Product Context
ShopPulse is a large commerce platform that sends promotional, transactional, and reminder SMS notifications. The business wants an ML-driven system that decides who to message, when within a fixed delivery window, and in what priority order so millions of users can be reached efficiently without hurting user experience or carrier deliverability.
Scale
| Signal | Value |
|---|
| DAU | 45M |
| SMS-eligible users | 18M |
| Daily notification campaigns | 2,500 |
| Peak campaign audience | 12M users |
| Peak send rate | 220K SMS/sec across providers |
| Historical events/day | 9B user events |
| End-to-end decision latency budget | 150ms per online eligibility request |
| Delivery window | 30 minutes to 6 hours |
Task
Design an end-to-end ML system for high-volume SMS notifications. Your design should address:
- How to frame the problem and define the prediction tasks for candidate selection, ranking, and send-time optimization.
- The end-to-end architecture, including offline training, online/batch serving, feature storage, and feedback logging.
- A multi-stage decision system (retrieval/eligibility → ranking/prioritization → re-ranking or policy layer) that can handle millions of recipients inside a strict time window.

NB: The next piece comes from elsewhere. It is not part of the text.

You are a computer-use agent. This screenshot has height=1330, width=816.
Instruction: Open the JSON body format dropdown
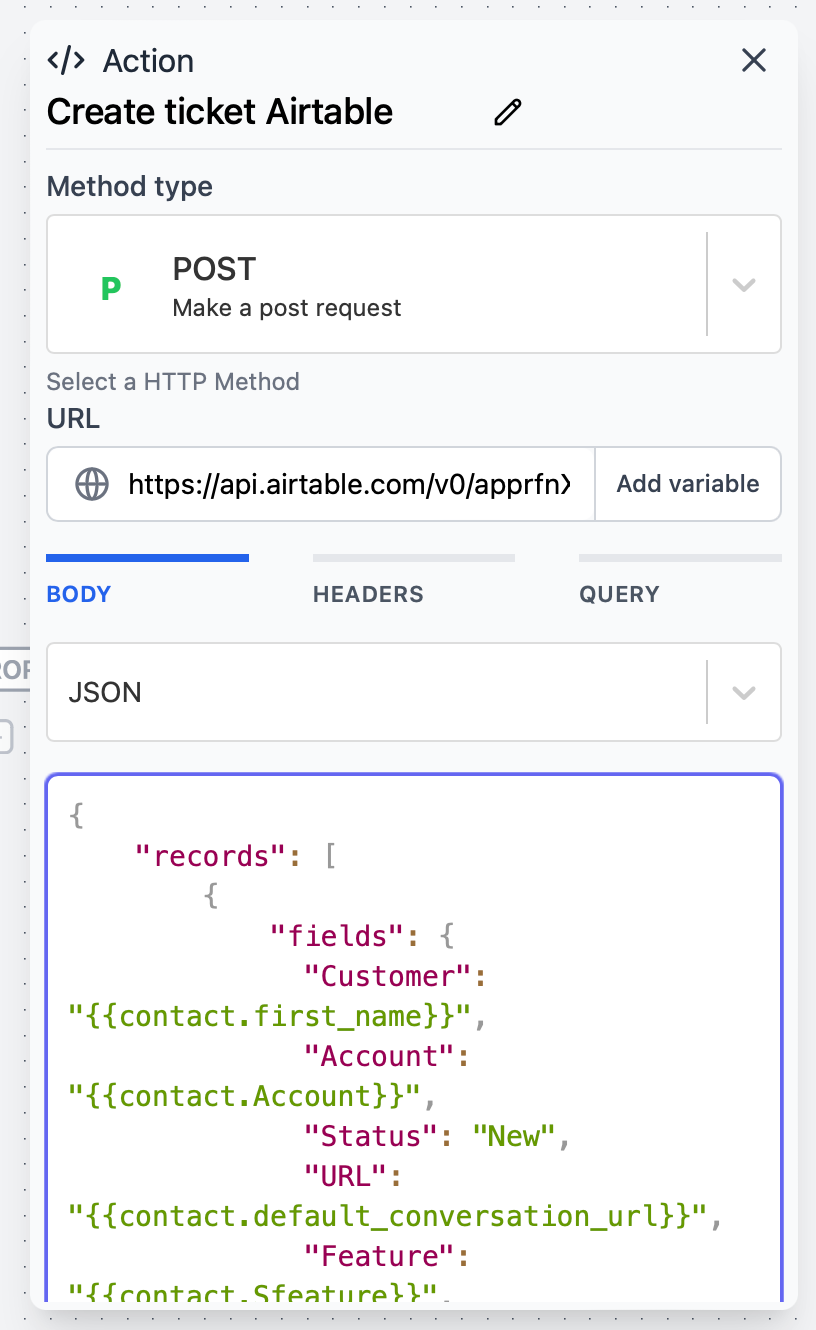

- Model choices for each stage, with tradeoffs around latency, freshness, interpretability, and operational complexity.
- Offline and online evaluation, including business metrics, user-experience guardrails, and experimentation strategy.
- Failure modes at scale: feature drift, training-serving skew, provider outages, duplicate sends, and miscalibrated models.
Constraints
- Must respect user consent, quiet hours, country-specific SMS regulations, and per-user frequency caps.
- Some campaigns are hard-deadline notifications; others are promotional and can be throttled or skipped.
- Delivery providers have variable throughput, cost, and failure rates by geography.
- Real-time user activity is available within ~2 minutes; some conversion labels arrive with 24-72 hour delay.
- The system should minimize unnecessary sends because SMS cost is material and over-messaging increases unsubscribe risk.